EXERCISE SET
1. From the first paragraph of the reflection on Easter below, list every sign of spring's arrival that the narrator names.
2. Carry on the reflection on Easter below, starting from its final sentence.

*** Opening of EXCERPT TO READ ***

Easter has been a special time of year for me. It lands in the spring, the season of rebirth and hope. The grass is beginning to sprout. The long winter is finally coming to an end. Depression lifts. The sun shines again and brings a new warmth to the ground. Lakes and rivers swell with the thawing snow and ice.
Easter has always been a kind of “turning point” period in my life. It’s when a lot of the big changes that took place happened in my life. As a child Easter used to scare me. Well, not Easter exactly. But it was the time of year I would think of death and life after. Perhaps the story of the Passion put death at the forefront of my thoughts.
I spent more than a few nights as a child scared out of my wits. I didn’t like the idea of living forever. Being raised Catholic I was taught that after death we would spend forever glorifying God and singing to Him in heaven. Which is a beautiful thought. Peaceful. Nice. I pictured a scene of white and gold. I was in the presence of angels gathered around God who I saw as a golden light without a face. And I was singing.

*** Close of EXCERPT TO READ ***
*** Opening of DATA ***

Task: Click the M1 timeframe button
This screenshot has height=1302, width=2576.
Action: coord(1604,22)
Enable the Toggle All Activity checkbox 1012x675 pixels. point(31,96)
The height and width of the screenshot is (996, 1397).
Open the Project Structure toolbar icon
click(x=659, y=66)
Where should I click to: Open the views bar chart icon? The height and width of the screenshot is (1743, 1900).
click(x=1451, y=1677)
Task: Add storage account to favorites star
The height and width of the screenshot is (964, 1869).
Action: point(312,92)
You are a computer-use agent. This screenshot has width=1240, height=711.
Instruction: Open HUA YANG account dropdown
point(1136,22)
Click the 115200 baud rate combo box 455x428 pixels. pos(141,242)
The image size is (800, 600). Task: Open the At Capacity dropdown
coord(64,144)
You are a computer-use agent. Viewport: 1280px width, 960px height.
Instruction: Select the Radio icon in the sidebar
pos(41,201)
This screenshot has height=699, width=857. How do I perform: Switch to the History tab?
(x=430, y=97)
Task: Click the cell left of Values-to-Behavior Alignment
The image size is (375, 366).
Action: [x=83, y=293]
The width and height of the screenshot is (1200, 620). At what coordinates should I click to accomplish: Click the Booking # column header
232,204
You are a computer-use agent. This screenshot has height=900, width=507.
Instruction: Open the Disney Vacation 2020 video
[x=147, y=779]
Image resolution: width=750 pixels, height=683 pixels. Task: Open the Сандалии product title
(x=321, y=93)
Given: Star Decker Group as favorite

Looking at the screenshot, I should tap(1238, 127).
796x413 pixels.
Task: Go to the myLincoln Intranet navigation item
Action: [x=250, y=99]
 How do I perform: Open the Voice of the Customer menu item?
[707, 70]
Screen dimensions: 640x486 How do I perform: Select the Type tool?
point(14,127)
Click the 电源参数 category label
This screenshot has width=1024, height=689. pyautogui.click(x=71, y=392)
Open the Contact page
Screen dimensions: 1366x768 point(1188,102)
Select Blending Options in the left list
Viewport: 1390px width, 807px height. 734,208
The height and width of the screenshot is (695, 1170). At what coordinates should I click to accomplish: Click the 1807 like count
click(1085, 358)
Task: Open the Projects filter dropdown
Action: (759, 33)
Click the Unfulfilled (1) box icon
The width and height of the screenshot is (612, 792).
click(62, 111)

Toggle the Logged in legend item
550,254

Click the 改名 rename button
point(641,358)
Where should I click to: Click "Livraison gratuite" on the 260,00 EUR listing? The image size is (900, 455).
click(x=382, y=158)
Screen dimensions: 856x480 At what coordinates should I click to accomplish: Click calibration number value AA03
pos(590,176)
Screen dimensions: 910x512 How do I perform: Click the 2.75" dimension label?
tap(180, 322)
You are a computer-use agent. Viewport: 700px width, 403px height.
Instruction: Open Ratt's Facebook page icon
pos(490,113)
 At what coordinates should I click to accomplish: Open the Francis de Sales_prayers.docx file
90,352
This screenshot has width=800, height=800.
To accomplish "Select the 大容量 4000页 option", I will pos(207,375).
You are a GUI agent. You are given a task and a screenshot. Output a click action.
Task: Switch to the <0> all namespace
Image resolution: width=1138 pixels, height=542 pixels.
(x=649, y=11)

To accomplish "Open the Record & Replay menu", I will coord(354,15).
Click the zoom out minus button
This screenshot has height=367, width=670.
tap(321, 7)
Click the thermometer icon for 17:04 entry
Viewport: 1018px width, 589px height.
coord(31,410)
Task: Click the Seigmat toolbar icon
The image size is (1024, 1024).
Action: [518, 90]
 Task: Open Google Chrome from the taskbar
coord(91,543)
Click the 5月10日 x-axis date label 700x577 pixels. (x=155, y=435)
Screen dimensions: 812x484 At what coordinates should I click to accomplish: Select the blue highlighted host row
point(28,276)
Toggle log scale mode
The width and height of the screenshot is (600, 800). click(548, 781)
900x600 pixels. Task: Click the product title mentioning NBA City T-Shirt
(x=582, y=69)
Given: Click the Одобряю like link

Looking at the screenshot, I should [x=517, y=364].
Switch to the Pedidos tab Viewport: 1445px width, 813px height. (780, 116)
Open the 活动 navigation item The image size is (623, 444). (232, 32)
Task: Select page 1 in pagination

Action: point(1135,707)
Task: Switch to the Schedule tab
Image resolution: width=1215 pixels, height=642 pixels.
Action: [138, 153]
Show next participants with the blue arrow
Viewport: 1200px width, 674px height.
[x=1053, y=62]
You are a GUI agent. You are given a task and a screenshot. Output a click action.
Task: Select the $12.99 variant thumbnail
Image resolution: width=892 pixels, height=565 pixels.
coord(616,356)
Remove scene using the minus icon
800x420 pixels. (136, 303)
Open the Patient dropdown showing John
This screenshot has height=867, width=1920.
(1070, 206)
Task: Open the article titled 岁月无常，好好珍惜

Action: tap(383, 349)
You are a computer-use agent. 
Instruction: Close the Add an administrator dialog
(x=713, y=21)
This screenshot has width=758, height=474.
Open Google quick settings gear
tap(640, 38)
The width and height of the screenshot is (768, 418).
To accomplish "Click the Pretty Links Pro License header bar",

*** Close of DATA ***

TASK RESPONSES
1.
- The grass beginning to sprout
- The long winter finally coming to an end
- Depression lifting
- The sun shining again and bringing a new warmth to the ground
- Lakes and rivers swelling with the thawing snow and ice

2.
And I was bored. After a while, the thought scared me. At one point I think I even prayed to God that if I die to just let me die and not make me live forever and ever doing nothing but singing. And even now the thought brought a twinge of fear. The idea of never ending. Of going on and on and on.
The Only Time I Saw My Father Cry
Easter is the only time I’ve ever seen my father cry. He was reading the passion story to us from the Bible on Good Friday and he felt so much empathy that he couldn’t read the words. He was crying, sobbing as he read of the passion and the death. The pain and the hurt. My father was not a man who showed emotion easily. This is a very precious memory.
Easter is the time of year when we diagnosed my mother as having narcissism. It was a huge answer to a lot of our questions. We couldn’t understand why she wasn’t able to completely understand the concepts of love for others and respect. No matter how much we tried to explain it, she couldn’t seem to grasp the idea. Now knowing she has narcissism, it explains everything.
Easter is when I discovered I am an empath. When I realized that all these odd emotions that make no sense are not mine. That I am feeling the emotions of others around me. That these tears aren’t my pain. That this joy isn’t from my own life, but from another.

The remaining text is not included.